Let’s quickly review why Fannie and Freddie should have been shut down and also show how they contributed to the financial mess.
- Fannie and Freddie were explicitly designed to divert capital into residential real estate. The implicit (now explicit) government guarantee meant that interest rates for home mortgages were subsidized compared to rates for other forms of borrowing. This does not necessarily cause systemic risk, but it does harm long-run economic performance by soaking up funds that otherwise would have been used for business investment.
- Fannie and Freddie were perverse examples of crony capitalism. An important feature of a genuine free market is that everybody plays by the same rules. But the interest-rate subsidy available to Fannie and Freddie gave them a huge advantage over other companies. Ironically, much of that subsidy wound up lining the pockets of the political elite that somehow — notwithstanding a total lack of real-world business acumen — wound up getting top slots in the Fannie and Freddie hierarchy.
- Fannie and Freddie expanded their activities beginning in the 1990s, shifting from being akin to a subsidized investment bank that issued mortgage securities to being akin to a savings and loan institution on steroids. In effect, Freddie and Fannie became their own biggest customers, issuing debt to amass huge portfolios of securitized mortgages. This destabilized the entire financial system by contributing to the housing bubble. A few policymakers tried to rein in the worst excesses, but they were blocked by politicians such as Rep. Barney Frank and Sen. Chris Dodd, all of whom were major recipients of campaign contributions from Fannie and Freddie.
- In 2000, Bill Clinton’s Department of Housing and Urban Development made a bad situation even worse by imposing so-called affordable-housing quotas on Fannie and Freddie. The government-sponsored enterprises responded by becoming huge purchasers of securities containing subprime mortgages. This further contributed to systemic instability and the housing bubble. The Bush administration added fuel to the fire in 2004 by increasing the affordable-housing quotas, and Fannie and Freddie responded by lowering the standards for mortgages they would purchase for securitization.
There is a lot more that can be written about Fannie’s and Freddie’s mistakes and their corrupt symbiotic relationship with the political class, but there’s only so much that can be said given space limitations.

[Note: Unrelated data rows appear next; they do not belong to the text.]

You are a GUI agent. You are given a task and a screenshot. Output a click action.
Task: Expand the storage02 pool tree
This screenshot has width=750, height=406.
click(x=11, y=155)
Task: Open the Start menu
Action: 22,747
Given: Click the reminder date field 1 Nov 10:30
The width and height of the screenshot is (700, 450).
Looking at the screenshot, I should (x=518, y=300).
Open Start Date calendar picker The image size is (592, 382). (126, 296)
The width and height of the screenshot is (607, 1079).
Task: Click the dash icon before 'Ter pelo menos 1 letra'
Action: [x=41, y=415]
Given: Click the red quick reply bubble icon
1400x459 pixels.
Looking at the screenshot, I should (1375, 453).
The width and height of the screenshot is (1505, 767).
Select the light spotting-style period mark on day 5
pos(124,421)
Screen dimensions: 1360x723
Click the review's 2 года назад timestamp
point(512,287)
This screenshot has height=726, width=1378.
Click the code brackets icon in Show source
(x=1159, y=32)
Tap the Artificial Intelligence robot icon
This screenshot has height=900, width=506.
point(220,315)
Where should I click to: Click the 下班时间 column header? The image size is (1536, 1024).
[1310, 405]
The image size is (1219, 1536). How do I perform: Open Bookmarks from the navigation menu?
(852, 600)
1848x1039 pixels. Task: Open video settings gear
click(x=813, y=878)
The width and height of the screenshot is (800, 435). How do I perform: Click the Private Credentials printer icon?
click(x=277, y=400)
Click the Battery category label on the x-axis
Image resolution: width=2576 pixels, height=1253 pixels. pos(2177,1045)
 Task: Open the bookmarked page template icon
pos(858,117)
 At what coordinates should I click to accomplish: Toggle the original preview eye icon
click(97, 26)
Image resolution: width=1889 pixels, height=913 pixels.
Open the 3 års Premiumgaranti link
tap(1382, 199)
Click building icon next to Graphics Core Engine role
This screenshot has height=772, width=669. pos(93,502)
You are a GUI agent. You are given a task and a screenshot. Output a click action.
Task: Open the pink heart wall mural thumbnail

The key question is what should be done now that Fannie and Freddie are on life support. If there is any common sense in Washington, they will be shut down. The simplest approach, at least once the financial crisis has passed, is to cease and desist any new securitization (leave that function to real private-sector companies) and to pay off existing debt as the securities and mortgages in their portfolios mature.